View on GitHub

Webm Guide

If you wish to make a webm from scratch, you must first invent ffmpeg. ‐ Carl Sagan

How to webm (or mp4) for 4chan

If you just care about the webm software:

If you want to learn how to webm, read on.

Contents:

Quick Reference
Codecs and Containers
webm vs mp4
Size and Length Limits
yt-dlp
ffmpeg
Audio
Making Precisely Sized webms
Resolution
Subtitles
webm for 4chan

Quick Reference

tl;dr here’s what you do up front

Use vp9 video
Use opus audio
- 192k for music
- 96k for everything else
- 56k mono if you need to save space
Pick a resolution, use lookup table for ballpark
Hopefully you’re using a tool that can calculate target size, but if not:
- Calculate video bitrate using this method
- Or use the lookup table:

Duration	Resolution	Bitrate	Bitrate	Bitrate
		(6 MiB)	(4 MiB w/ audio)	(4 MiB no audio)
< 30 seconds	1920x1080	1500k	990k	1090k
0:30 - 0:45	1600x900	1000k	630k	725k
0:45 - 1:15	1440x810	550k	335k	435k
1:15 - 2:00	1280x720	310k	175k	270k
2:00 - 2:30	1024x576	230k	120k	-
2:30 - 3:00	960x540	175k	80k	-
3:00 - 4:00	854x480	100k	35k	-
4:00 - 5:00	736x414	60k	8k	-
5:00 - 6:00	640x360	35k	-	-
6:00 - 6:40	480x270	20k	-	-

Codecs and Containers

webm is a container format that is a modified form of .mkv
That means there is not just one type of webm. It can be any combination of a supported video + supported audio track.
For the purpose of 4chan, you have vp8 or vp9 for video, vorbis or opus for audio.
Keep in mind that webm can also contain av1 but this isn’t allowed on 4chan as of the time of this writing.
webm also supports embedded vtt subtitles, but this is also not supported by 4chan.
Metadata is also stripped by 4chan, so don’t bother.

If you come across a webm (or any container) and you want to know what’s in it, use ffprobe.

Basically you want to use vp9 + opus in all circumstances. vp8 and vorbis are legacy codecs that perform objectively worse.

webm vs mp4

4chan supports only h264 video with aac audio for mp4, so for the purposes of comparison, I’m talking about vp9+opus webm vs h264+aac mp4.
Side note: If you mix vp9+aac or h264+opus, you’re gonna create an mkv that can’t be posted to 4chan.

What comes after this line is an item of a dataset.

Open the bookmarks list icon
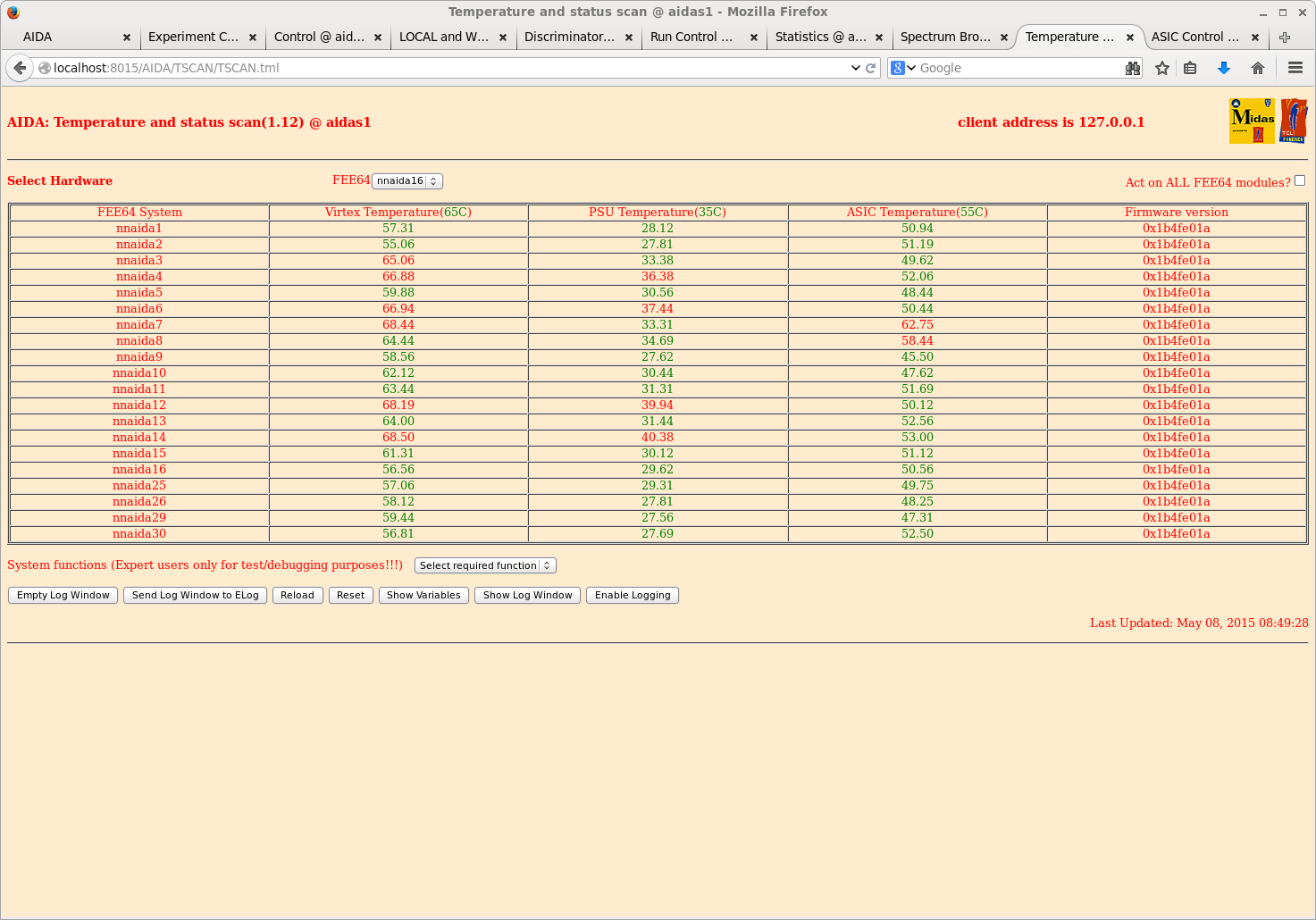The image size is (1316, 920). tap(1190, 68)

Contrary to popular belief, vp9 is not objectively superior to h264 in all circumstances.
Generally speaking, opus is better than aac. So if you’re going for music, like a static image with high quality audio, use webm.
h264 encoding is much faster than vp9
h264 better preserves film grain and fine detail at an adequate bitrate, meaning that mp4 is better for short high quality clips of live action movies and the like
Since vp9 destroys film grain, it’s good for digital animation where there are large blocks of solid color
vp9 is better at really low bitrates, meaning that webm really shines when you have a long video that is super crunched

With all that said, the strategies for encoding mp4 are substantially the same as webm, so you can apply the same knowledge regardless of which you choose.
Generally speaking, I recommend webm by default and mp4 if your clip is very short or you know what you’re doing.

Regarding YouTube

Generally speaking, YouTube videos have h264, vp9, or av1 video streams, and audio that is opus or aac-lc/mp4a.40.2.
Livestreams are h264+aac and after the stream ends, they are re-encoded to vp9+opus. Apparently YouTube determined that the space savings from re-encoding to vp9 was worth it for playback, lending to the argument that webm is a good default.
Short videos are often encoded to av1+opus, so if you download a webm from YouTube and it’s under the 4chan size limit, don’t be surprised if you can’t post it.

Size and Length Limits

4chan limits:

/wsg/: 400 seconds, 6MiB
/gif/: 300 seconds, 4MiB
All non-sound boards: 120 seconds, 4MiB

Base 1024 vs Base 1000 Bytes

This is a whole can of worms but important to understand. 4chan’s size limits are the traditional 1024 based definition of Megabytes (Sometimes these are called Mebibytes with MiB to differentiate from base 1000 MB).

For clarity, I will use Gi, Mi, Ki for base 1024 bytes and G, M, K for base 1000 bytes because I need to refer to both.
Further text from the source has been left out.